(Saved data entries)

============================================================

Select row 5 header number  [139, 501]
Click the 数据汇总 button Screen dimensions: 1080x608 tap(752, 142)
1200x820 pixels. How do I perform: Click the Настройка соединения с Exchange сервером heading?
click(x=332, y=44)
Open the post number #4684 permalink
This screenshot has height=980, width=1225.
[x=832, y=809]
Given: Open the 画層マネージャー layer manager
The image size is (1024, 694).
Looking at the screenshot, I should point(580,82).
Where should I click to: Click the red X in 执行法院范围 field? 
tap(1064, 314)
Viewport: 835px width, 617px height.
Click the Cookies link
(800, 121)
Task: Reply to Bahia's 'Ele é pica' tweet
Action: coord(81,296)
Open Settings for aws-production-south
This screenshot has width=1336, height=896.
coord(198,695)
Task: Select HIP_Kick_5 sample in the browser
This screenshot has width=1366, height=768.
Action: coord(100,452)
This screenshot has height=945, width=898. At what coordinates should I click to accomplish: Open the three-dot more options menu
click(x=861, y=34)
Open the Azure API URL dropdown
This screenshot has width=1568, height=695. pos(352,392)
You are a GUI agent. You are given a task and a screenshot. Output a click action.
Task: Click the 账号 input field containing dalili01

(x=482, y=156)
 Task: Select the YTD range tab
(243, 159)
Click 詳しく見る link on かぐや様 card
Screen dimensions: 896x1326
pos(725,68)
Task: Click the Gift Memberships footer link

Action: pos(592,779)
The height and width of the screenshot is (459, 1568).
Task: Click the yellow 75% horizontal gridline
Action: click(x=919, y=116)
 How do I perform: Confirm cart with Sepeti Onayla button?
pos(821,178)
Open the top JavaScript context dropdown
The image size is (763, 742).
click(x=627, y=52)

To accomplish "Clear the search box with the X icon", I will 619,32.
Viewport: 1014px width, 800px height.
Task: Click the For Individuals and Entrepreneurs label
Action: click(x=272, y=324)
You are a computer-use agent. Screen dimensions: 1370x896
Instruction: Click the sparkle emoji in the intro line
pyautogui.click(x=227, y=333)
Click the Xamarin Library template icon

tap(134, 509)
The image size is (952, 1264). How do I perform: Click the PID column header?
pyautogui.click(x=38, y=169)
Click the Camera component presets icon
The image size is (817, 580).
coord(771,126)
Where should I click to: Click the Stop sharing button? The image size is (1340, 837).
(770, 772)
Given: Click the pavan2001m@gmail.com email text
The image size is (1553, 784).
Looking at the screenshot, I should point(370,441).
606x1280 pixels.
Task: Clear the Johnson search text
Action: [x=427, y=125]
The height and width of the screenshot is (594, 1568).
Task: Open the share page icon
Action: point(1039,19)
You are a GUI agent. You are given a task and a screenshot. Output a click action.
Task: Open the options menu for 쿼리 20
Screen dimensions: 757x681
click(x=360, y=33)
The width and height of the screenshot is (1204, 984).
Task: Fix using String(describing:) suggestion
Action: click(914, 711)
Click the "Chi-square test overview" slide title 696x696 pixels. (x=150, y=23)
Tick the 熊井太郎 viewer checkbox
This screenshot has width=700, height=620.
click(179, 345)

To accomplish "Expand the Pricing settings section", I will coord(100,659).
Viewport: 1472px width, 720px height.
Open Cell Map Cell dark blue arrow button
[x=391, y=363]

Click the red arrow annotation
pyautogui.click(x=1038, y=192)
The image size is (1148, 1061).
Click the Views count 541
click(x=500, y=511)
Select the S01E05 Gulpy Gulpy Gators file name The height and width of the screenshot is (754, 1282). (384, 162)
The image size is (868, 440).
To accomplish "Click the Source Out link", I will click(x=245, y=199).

============================================================

EXERCISE BRIEF: Print out every record, character for character.

RESPONSE:
Select row 5 header number  [139, 501]
Click the 数据汇总 button Screen dimensions: 1080x608 tap(752, 142)
1200x820 pixels. How do I perform: Click the Настройка соединения с Exchange сервером heading?
click(x=332, y=44)
Open the post number #4684 permalink
This screenshot has height=980, width=1225.
[x=832, y=809]
Given: Open the 画層マネージャー layer manager
The image size is (1024, 694).
Looking at the screenshot, I should point(580,82).
Where should I click to: Click the red X in 执行法院范围 field? 
tap(1064, 314)
Viewport: 835px width, 617px height.
Click the Cookies link
(800, 121)
Task: Reply to Bahia's 'Ele é pica' tweet
Action: coord(81,296)
Open Settings for aws-production-south
This screenshot has width=1336, height=896.
coord(198,695)
Task: Select HIP_Kick_5 sample in the browser
This screenshot has width=1366, height=768.
Action: coord(100,452)
This screenshot has height=945, width=898. At what coordinates should I click to accomplish: Open the three-dot more options menu
click(x=861, y=34)
Open the Azure API URL dropdown
This screenshot has width=1568, height=695. pos(352,392)
You are a GUI agent. You are given a task and a screenshot. Output a click action.
Task: Click the 账号 input field containing dalili01

(x=482, y=156)
 Task: Select the YTD range tab
(243, 159)
Click 詳しく見る link on かぐや様 card
Screen dimensions: 896x1326
pos(725,68)
Task: Click the Gift Memberships footer link

Action: pos(592,779)
The height and width of the screenshot is (459, 1568).
Task: Click the yellow 75% horizontal gridline
Action: click(x=919, y=116)
 How do I perform: Confirm cart with Sepeti Onayla button?
pos(821,178)
Open the top JavaScript context dropdown
The image size is (763, 742).
click(x=627, y=52)

To accomplish "Clear the search box with the X icon", I will 619,32.
Viewport: 1014px width, 800px height.
Task: Click the For Individuals and Entrepreneurs label
Action: click(x=272, y=324)
You are a computer-use agent. Screen dimensions: 1370x896
Instruction: Click the sparkle emoji in the intro line
pyautogui.click(x=227, y=333)
Click the Xamarin Library template icon

tap(134, 509)
The image size is (952, 1264). How do I perform: Click the PID column header?
pyautogui.click(x=38, y=169)
Click the Camera component presets icon
The image size is (817, 580).
coord(771,126)
Where should I click to: Click the Stop sharing button? The image size is (1340, 837).
(770, 772)
Given: Click the pavan2001m@gmail.com email text
The image size is (1553, 784).
Looking at the screenshot, I should point(370,441).
606x1280 pixels.
Task: Clear the Johnson search text
Action: [x=427, y=125]
The height and width of the screenshot is (594, 1568).
Task: Open the share page icon
Action: point(1039,19)
You are a GUI agent. You are given a task and a screenshot. Output a click action.
Task: Open the options menu for 쿼리 20
Screen dimensions: 757x681
click(x=360, y=33)
The width and height of the screenshot is (1204, 984).
Task: Fix using String(describing:) suggestion
Action: click(914, 711)
Click the "Chi-square test overview" slide title 696x696 pixels. (x=150, y=23)
Tick the 熊井太郎 viewer checkbox
This screenshot has width=700, height=620.
click(179, 345)

To accomplish "Expand the Pricing settings section", I will coord(100,659).
Viewport: 1472px width, 720px height.
Open Cell Map Cell dark blue arrow button
[x=391, y=363]

Click the red arrow annotation
pyautogui.click(x=1038, y=192)
The image size is (1148, 1061).
Click the Views count 541
click(x=500, y=511)
Select the S01E05 Gulpy Gulpy Gators file name The height and width of the screenshot is (754, 1282). (384, 162)
The image size is (868, 440).
To accomplish "Click the Source Out link", I will click(x=245, y=199).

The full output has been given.